The Economy Needs More Stimulus

by Ross Hunter on October 20, 2009

billThe economy needs more stimulus to help us out of the recession, says Nieman Watchdog in its latest project, Reporting on The Collapse. The stimulus effort helped us stave off worse disaster, and is helping us recover, and could do even better with even more.  A time that calls for aggressive fiscal policy is not the time to worry about deficits, says Nieman.

I agree: the only reason we hear concern about deficits at all is that it serves as a straw man for opponents of the administration to wring their hands over, in the absence of any useful contribution to make. I think anyone who’s watched impartially has  seen the stimulus work – in fact we’re currently seeing states lay off workers now as the stimulus funds are used up.

Nieman Watchdog is a project created by the Nieman Foundation for Journalism at Harvard University. The project performs some of the background thinking for the media, and suggests questions that journalists could be asking. You can find the Nieman feed in the sidebar on the right for latest stories.

Nieman concludes that mainstream media has failed to cover the economic collapse in any meaningful way. Journalists should give the public information and analysis it can can use to understand what has happened: how, why and where to go from here.

The real story, about why so many believed in the efficient market theory and why it caused them to make colossal mistakes, has not been driven home to the general public. Of course students of economic policy know how profoundly the shock wave from last year has shaken the foundations of conventional economic thinking. But save for the analysis of a handful of writers, the story has never made it into the news. Yet, without that story, it is impossible to have a rational political debate about what do to get out of the trouble we are in and prevent it from happening again.

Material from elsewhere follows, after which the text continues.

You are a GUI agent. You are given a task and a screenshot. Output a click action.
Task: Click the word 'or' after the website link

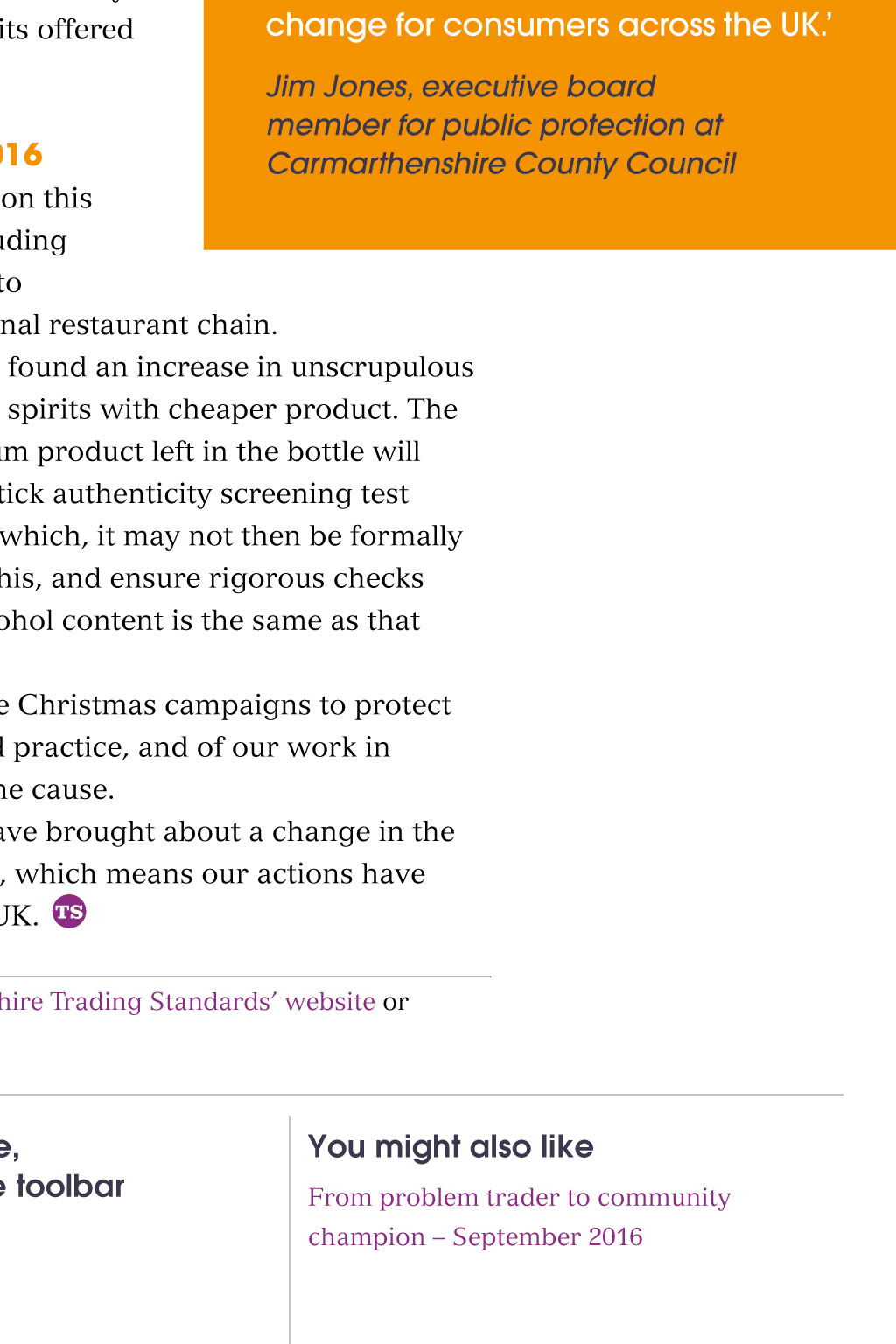[x=396, y=1002]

If bad economic theory got us into this much trouble, shouldn’t we be asking our current policy makers about their economic assumptions? Shouldn’t we be asking about the theory underlying current decisions? And why should such discussions be left to a few experts?
- Doing a better job coping with economic disaster

Nieman is running a series of analyses of the collapse and its aftermath, with the help of Baker and Galbraith – both of whom argue for more stimulus.

Nieman reports that Galbraith in an interview “faulted a prevalent view in the press that ‘getting credit flowing from the banks’ will spur recovery. This is exactly backward, he said. ‘First, comes household recovery and then the credit will flow,’ he said.”

Furthermore:

…full restoration of private credit will take a long time. It will follow, not precede, the restoration of sound private household finances. There is no way the project of resurrecting the economy by stuffing the banks with cash will work. Effective policy can only work the other way around.

Nevertheless, through the $700 billion TARP (troubled asset relief program), “we’ve given all this money to the banks, and the only place they can lend it to is back to the government.”
- Galbraith: Deficits are the solution, not the problem

Dean Baker, asked for stories the press should be pursuing, reported to Nieman that deficits are the only sane fiscal course right now, and that the economy seems quite able to handle them.

The basic story is that we need to have large deficits now for the next several years in order to boost the economy back to full employment. Forcing a large portion of our workforce to endure a prolonged period of unemployment will inflict an enormous cost on those workers and on their children (i.e., those future generations whom the deficit hawks claim as their main concern).

Baker explained that there actually was a ” mathematical basis” for the figures that stimulus advocates were advancing, and the media often neglected to understand or to publish this point.

So what are the chances of getting another stimulus? They don’t seem great to me at the moment, but when the health care dust settles a little the administration may decide to help Democrats in the 2010 elections by stimulating the economy more. This would take some energy as well as courage. But it would count as a truly responsible feat of  public policy.

I think it’s only from ignorance and uncaring that we allow job losses to bear the brunt of economic contractions, there’s actually no economic need for it (the Federal Reserve is supposed to be charged with preventing it in fact).

Recessions are the perfect time to retool, to conduct research, and to retrain the workforce for the future. In both business and government, sustainable budget policy – if there were such a thing – would account for such periodic adjustments.

If the call for more stimulus increases and takes hold, we could witness a marvelous gain as the situation etches into our culture  the knowledge that recessions can be countered by fiscal policy.